START Supplied text

Screens From here to interminable

'Screen Door Jesus' makes a putatively holy moment feel like a lifetime

The Alamodome might never sport the logo of a permanently resident NFL team, but about 20 years ago San Antonio acquired its own holy icon. For several summer nights, the image of the Virgin Mary appeared to appear on the wall of a South Side garage. The event drew worshipers, gossipers, scoffers, and peddlers. So did the apparition of Jesus on a back porch in Port Neches, Texas in 1969; it also aroused the interest of author Christopher Cook. The occurrence of Scriptural likenesses - on a shroud in Turin, a highway in Chicago, a pastry sold on eBay, but never in Tehran, Beijing, or Bangkok - is a Rorschach test that tells us more about the viewer than what is viewed.

Mother Harper (Cynthia Dorn) finds Jesus on a screen door in a small West Texas town, a discovery that leads to an un-harmonic convergence of the faithful, the curious, and the greedy.

For his first feature film, based on Cook's short stories, writer-director Kirk Davis follows more than a dozen disparate characters in a Biblically named town in East Texas. Instead of wise men, this Lone Star Bethlehem draws a couple of wildcatting wise guys who plot their enrichment by drilling oil from under municipal property. The married mayor of Bethlehem is covertly cavorting with a luscious young extortionist. The town's chief of (perhaps only) police woos a wealthy beauty who refuses to accept sex or marriage unless he accepts Christ. "I don't want to spend my life with somebody I can't spend eternity with," she explains. Interpreting a church sermon on the Parable of the Good Samaritan as a lesson in prudence, a white bank president proceeds to refuse a loan to a desperate black man. Two boys spend the summer with a Pentecostal grandmother who infuriates their Catholic mother by having them baptized. Placing her trust in divine providence, a woman forbids her gravely ill daughter-in-law to be hospitalized. At Bethlehem's Trinity Ecumenical Center, a scholarly conference on Biblical inerrancy draws a busload of angry fundamentalists who denounce the iniquity of homosexuality.

END Supplied text
START Available data

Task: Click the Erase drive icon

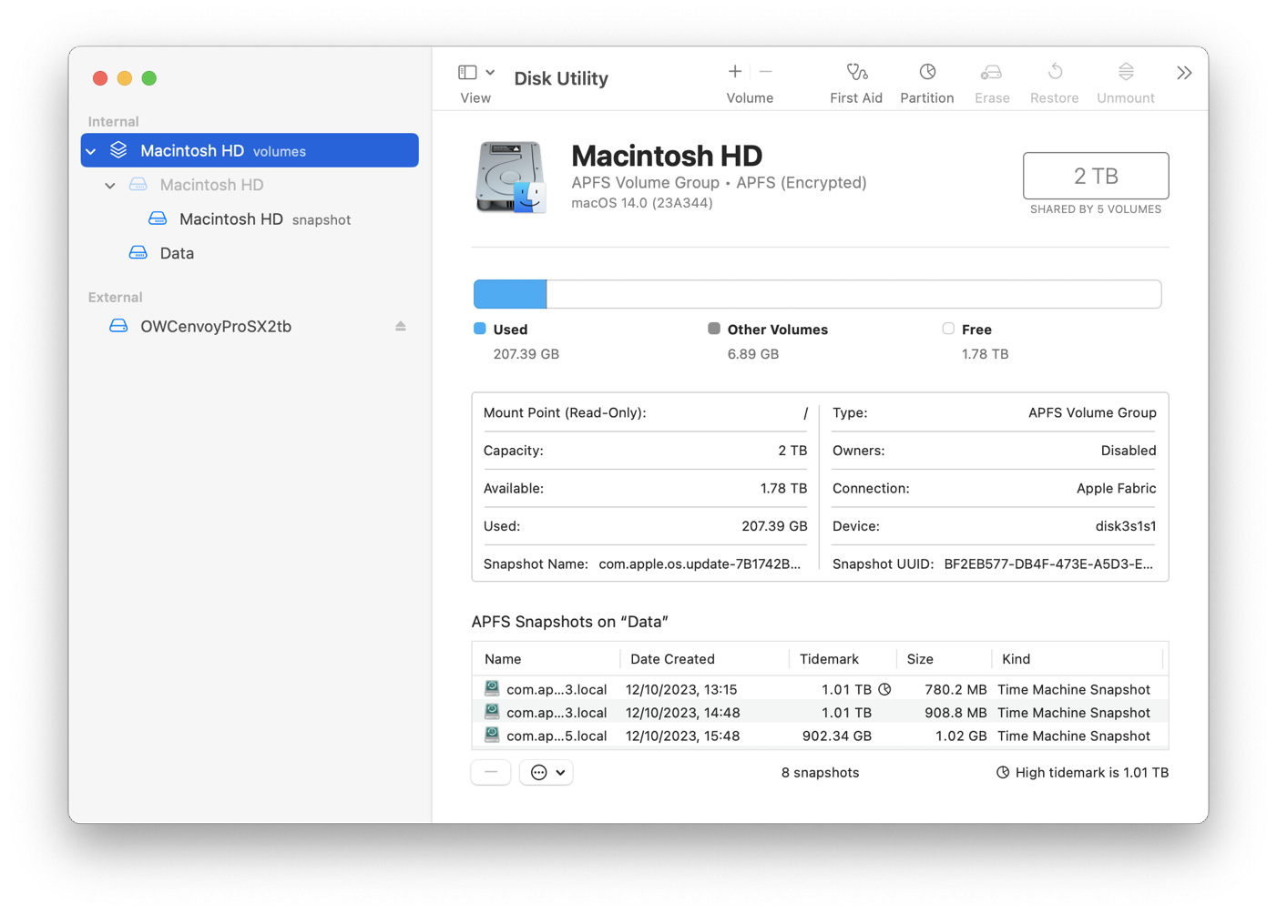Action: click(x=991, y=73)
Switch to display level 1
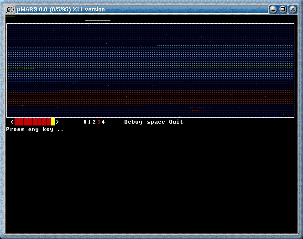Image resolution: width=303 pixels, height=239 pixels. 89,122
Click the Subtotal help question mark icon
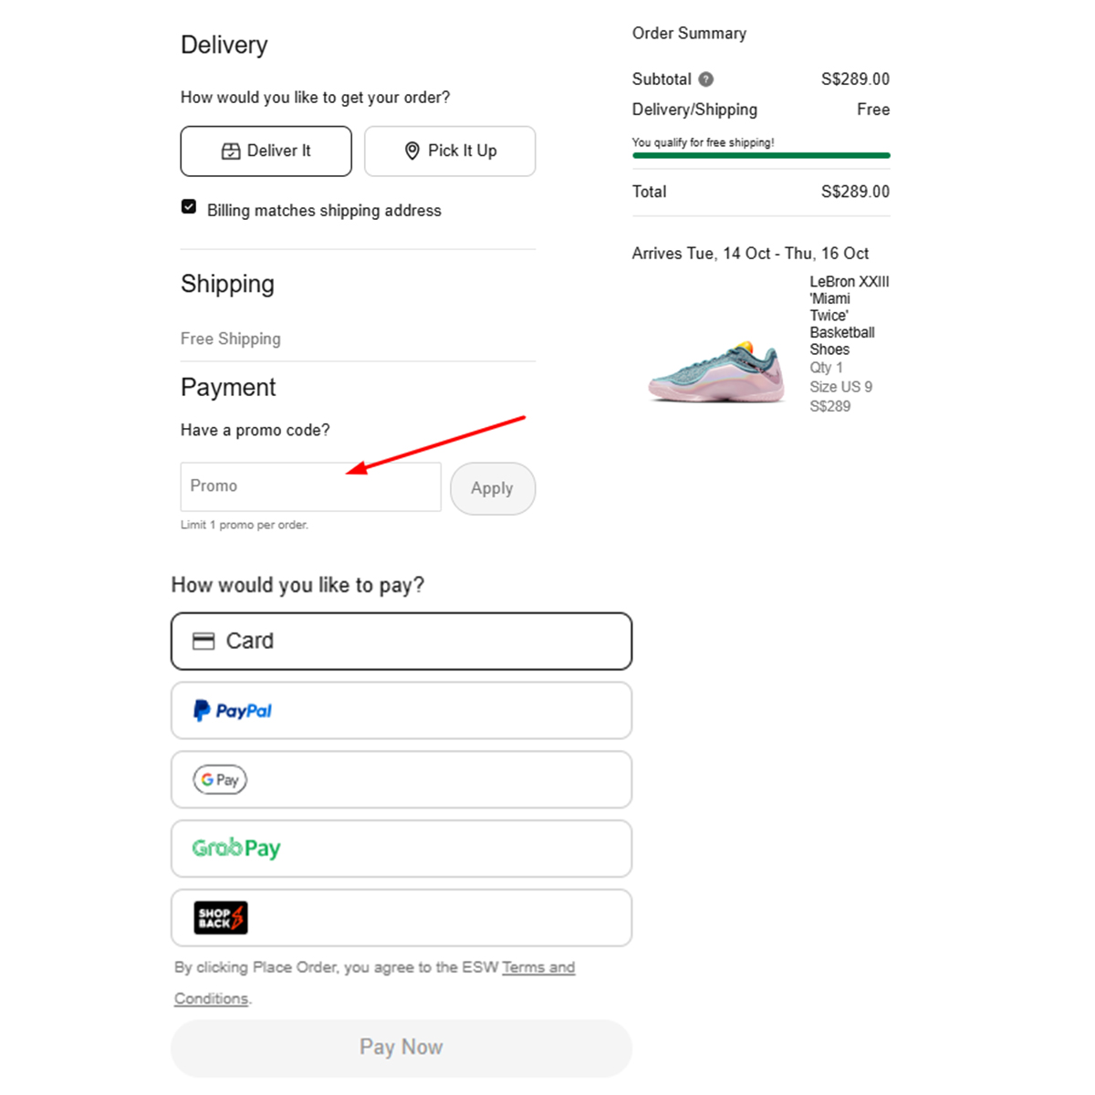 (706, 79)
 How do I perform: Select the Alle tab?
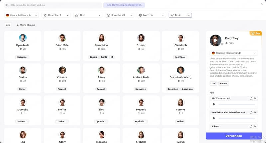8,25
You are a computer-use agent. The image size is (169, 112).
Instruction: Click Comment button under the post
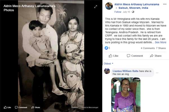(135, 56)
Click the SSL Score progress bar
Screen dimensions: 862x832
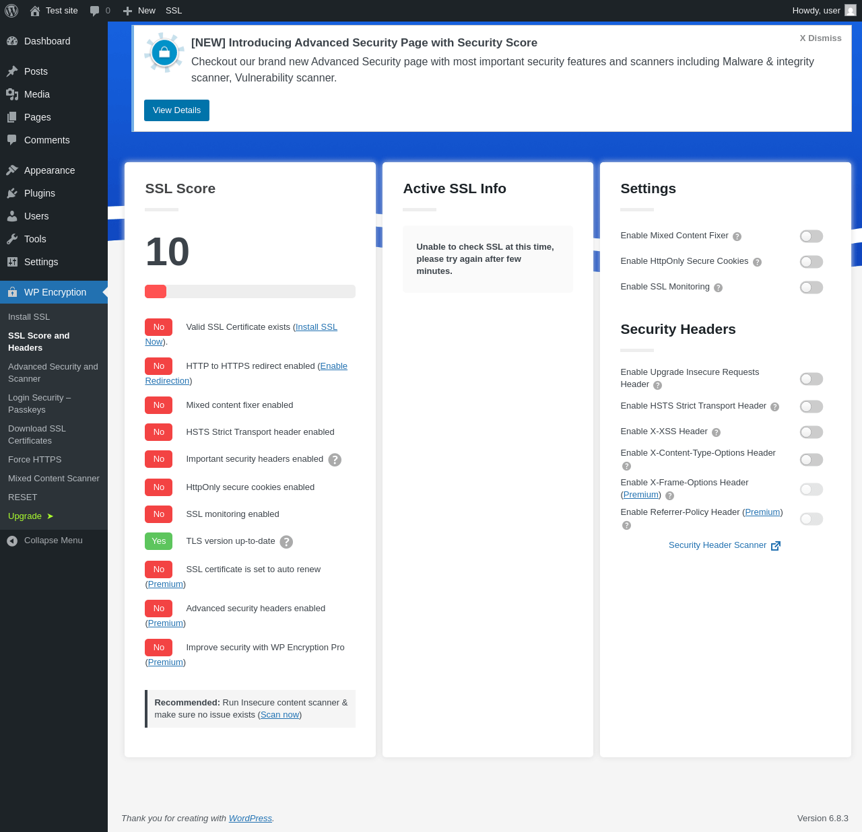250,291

END Available data

• Questions on the material
1/ Answer these from the "Screen Door Jesus" review:
(a) In what year did the apparition of Jesus appear on a back porch in Port Neches, Texas?
(b) Which actress plays Mother Harper?
(c) At what center is the scholarly conference on Biblical inerrancy held?
2/ Return the stretch of the "Screen Door Jesus" review from "Screens From here" through "what is viewed.", copied word for word.

• Solved problems
1/
(a) 1969
(b) Cynthia Dorn
(c) Bethlehem's Trinity Ecumenical Center

2/
Screens From here to interminable

'Screen Door Jesus' makes a putatively holy moment feel like a lifetime

The Alamodome might never sport the logo of a permanently resident NFL team, but about 20 years ago San Antonio acquired its own holy icon. For several summer nights, the image of the Virgin Mary appeared to appear on the wall of a South Side garage. The event drew worshipers, gossipers, scoffers, and peddlers. So did the apparition of Jesus on a back porch in Port Neches, Texas in 1969; it also aroused the interest of author Christopher Cook. The occurrence of Scriptural likenesses - on a shroud in Turin, a highway in Chicago, a pastry sold on eBay, but never in Tehran, Beijing, or Bangkok - is a Rorschach test that tells us more about the viewer than what is viewed.